Blog entry by HENDRO EKO PRABOWO 5116201006
Language processing systems translate a natural or artificial language into another representation of that language and, for programming languages, may also execute the resulting code. In software engineering, compilers translate an artificial programming language into machine code. Other language-processing systems may translate an XML data description into commands to query a database or to an alternative XML representation. Natural language processing systems may translate one natural language to another e.g., French to Norwegian.
A possible architecture for a language processing system for a programming language is illustrated in Picture 1. The source language instructions define the program to be executed and a translator converts these into instructions for an abstract machine. These instructions are then interpreted by another component that fetches the instructions for execution and executes them using (if necessary) data from the environment. The output of the process is the result of interpreting the instructions on the input data.
Picture 1. The Architecture of a Language Processing System
Of course, for many compilers, the interpreter is a hardware unit that processes machine instructions and the abstract machine is a real processor. However, for dynamically typed languages, such as Python, the interpreter may be a software component.
Programming language compilers that are part of a more general programming environment have a generic architecture (Picture 2.) that includes the following components:
1. A lexical analyzer, which takes input language tokens and converts them to an internal form.
2. A symbol table, which holds information about the names of entities (variables, class names, object names, etc.) used in the text that is being translated.
3. A syntax analyzer, which checks the syntax of the language being translated. It uses a defined grammar of the language and builds a syntax tree.
4. A syntax tree, which is an internal structure representing the program being compiled.
5. A semantic analyzer that uses information from the syntax tree and the symbol table to check the semantic correctness of the input language text.
6. A code generator that ‘walks’ the syntax tree and generates abstract machine code.

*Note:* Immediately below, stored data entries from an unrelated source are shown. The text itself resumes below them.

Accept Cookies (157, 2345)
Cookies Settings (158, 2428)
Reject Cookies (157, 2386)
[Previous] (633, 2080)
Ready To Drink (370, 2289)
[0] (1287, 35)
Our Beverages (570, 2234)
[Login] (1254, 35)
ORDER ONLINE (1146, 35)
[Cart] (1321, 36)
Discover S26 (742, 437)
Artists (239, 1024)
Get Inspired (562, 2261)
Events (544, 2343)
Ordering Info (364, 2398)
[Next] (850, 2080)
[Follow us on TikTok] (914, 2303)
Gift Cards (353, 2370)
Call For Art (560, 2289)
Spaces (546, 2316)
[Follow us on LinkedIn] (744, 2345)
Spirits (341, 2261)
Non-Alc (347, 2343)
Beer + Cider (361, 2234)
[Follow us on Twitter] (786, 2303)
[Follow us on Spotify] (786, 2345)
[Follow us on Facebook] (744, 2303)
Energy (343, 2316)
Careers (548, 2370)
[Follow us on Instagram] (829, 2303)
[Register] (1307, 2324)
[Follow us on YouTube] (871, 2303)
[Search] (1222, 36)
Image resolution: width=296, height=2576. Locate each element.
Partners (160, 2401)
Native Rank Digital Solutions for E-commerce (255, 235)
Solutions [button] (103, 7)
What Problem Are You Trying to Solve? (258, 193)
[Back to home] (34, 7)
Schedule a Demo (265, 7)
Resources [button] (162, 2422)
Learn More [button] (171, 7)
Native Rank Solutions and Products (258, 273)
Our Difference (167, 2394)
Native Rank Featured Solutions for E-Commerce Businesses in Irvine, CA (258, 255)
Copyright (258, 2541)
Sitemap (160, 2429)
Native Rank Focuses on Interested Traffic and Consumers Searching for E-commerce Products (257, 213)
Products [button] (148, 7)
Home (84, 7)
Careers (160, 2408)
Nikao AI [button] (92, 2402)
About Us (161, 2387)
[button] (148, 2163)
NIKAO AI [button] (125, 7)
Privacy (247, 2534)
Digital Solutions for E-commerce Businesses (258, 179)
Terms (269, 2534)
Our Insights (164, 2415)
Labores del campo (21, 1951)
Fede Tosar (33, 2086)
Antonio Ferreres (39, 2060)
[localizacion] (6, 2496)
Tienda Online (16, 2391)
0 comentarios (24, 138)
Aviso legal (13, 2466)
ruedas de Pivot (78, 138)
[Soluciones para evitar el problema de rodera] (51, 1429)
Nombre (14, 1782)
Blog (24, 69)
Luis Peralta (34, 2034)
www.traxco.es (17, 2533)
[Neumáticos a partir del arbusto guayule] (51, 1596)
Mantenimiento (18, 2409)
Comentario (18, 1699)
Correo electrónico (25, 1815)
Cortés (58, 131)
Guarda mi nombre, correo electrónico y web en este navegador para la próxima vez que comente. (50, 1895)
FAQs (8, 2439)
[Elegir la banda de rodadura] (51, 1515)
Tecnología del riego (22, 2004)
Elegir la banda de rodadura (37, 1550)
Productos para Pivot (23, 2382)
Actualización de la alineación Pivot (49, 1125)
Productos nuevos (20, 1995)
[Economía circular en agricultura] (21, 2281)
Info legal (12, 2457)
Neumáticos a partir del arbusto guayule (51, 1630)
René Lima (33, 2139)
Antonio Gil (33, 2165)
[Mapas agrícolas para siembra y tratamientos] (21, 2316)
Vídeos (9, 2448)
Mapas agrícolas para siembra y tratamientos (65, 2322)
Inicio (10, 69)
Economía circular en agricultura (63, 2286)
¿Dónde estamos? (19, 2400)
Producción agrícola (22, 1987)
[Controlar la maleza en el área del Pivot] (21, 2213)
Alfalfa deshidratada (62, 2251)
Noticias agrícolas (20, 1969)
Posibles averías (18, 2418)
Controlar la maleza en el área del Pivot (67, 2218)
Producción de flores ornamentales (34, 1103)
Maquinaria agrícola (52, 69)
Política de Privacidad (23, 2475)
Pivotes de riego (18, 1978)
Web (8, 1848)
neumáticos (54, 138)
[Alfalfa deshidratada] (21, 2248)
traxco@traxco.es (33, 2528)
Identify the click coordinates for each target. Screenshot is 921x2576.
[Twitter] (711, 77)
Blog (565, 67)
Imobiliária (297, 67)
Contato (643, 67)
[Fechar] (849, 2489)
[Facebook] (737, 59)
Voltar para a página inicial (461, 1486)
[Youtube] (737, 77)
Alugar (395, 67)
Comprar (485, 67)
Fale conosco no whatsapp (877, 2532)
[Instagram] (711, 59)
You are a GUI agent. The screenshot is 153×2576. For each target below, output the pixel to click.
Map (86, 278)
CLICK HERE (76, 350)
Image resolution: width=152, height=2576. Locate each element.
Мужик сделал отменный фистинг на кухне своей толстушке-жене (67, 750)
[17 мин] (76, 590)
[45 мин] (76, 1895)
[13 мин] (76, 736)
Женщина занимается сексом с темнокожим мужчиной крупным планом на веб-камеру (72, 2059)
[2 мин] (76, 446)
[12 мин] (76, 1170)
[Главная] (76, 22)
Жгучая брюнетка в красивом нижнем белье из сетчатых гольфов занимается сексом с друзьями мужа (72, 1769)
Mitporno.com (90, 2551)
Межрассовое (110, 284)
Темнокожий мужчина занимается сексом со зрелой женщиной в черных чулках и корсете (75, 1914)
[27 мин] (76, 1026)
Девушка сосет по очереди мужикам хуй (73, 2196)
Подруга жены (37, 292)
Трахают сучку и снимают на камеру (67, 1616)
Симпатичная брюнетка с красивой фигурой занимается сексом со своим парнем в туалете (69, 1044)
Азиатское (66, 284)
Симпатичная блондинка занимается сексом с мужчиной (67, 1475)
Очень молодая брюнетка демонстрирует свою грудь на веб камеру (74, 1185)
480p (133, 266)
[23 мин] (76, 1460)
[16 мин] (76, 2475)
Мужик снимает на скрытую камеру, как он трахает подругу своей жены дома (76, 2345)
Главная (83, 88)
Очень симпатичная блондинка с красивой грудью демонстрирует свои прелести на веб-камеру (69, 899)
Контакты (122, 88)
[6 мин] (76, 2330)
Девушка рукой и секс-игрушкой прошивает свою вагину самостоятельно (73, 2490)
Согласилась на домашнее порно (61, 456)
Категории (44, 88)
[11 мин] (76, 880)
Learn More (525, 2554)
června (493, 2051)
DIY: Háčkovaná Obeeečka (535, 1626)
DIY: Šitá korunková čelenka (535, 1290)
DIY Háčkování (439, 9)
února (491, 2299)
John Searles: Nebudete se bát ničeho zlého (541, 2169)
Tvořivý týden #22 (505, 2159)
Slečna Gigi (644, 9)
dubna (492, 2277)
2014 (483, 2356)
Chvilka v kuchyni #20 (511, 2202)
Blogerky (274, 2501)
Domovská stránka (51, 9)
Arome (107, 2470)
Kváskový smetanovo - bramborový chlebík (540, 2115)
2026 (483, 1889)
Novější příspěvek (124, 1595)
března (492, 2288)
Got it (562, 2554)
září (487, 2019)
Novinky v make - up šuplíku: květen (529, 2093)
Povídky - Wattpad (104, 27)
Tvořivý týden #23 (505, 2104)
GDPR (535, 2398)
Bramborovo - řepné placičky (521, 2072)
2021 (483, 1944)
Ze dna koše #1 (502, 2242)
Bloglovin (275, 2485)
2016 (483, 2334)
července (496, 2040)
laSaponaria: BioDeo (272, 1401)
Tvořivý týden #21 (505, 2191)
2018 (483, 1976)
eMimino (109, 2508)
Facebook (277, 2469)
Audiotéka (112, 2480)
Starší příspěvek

Other components might also be included which analyze and transform the syntax tree to improve efficiency and remove redundancy from the generated machine code. In other types of language processing system, such as a natural language translator, there will be additional components such as a dictionary, and the generated code is actually the input text translated into another language.
Picture 2. A Pipe and Filter Compiler Architecture
There are alternative architectural patterns that may be used in a language processing system (Garlan and Shaw, 1993). Compilers can be implemented using a composite of a repository and a pipe and filter model. In a compiler architecture, the symbol table is a repository for shared data. The phases of lexical, syntactic, and semantic analysis are organized sequentially, as shown in Picture 2., and communicate through the shared symbol table.
This pipe and filter model of language compilation is effective in batch environments where programs are compiled and executed without user interaction; for example, in the translation of one XML document to another. It is less effective when a compiler is integrated with other language processing tools such as a structured editing system, an interactive debugger or a program pretty printer. In this situation, changes from one component need to be reflected immediately in other components. It is better, therefore, to organize the system around a repository, as shown in Picture 3.
Picture 3. A Repository Architecture for A Language Processing System
This figure illustrates how a language processing system can be part of an integrated set of programming support tools. In this example, the symbol table and syntax tree act as a central information repository. Tools or tool fragments communicate through it. Other information that is sometimes embedded in tools, such as the grammar definition and the definition of the output format
for the program, have been taken out of the tools and put into the repository. Therefore, a syntax-directed editor can check that the syntax of a program is correct as it is being typed and a pretty printer can create listings of the program in a format that is easy to read.
Source : Sommerville, Ian. 2011. Software Engineering. 9th Ed. Boston: Pearson Education, Inc.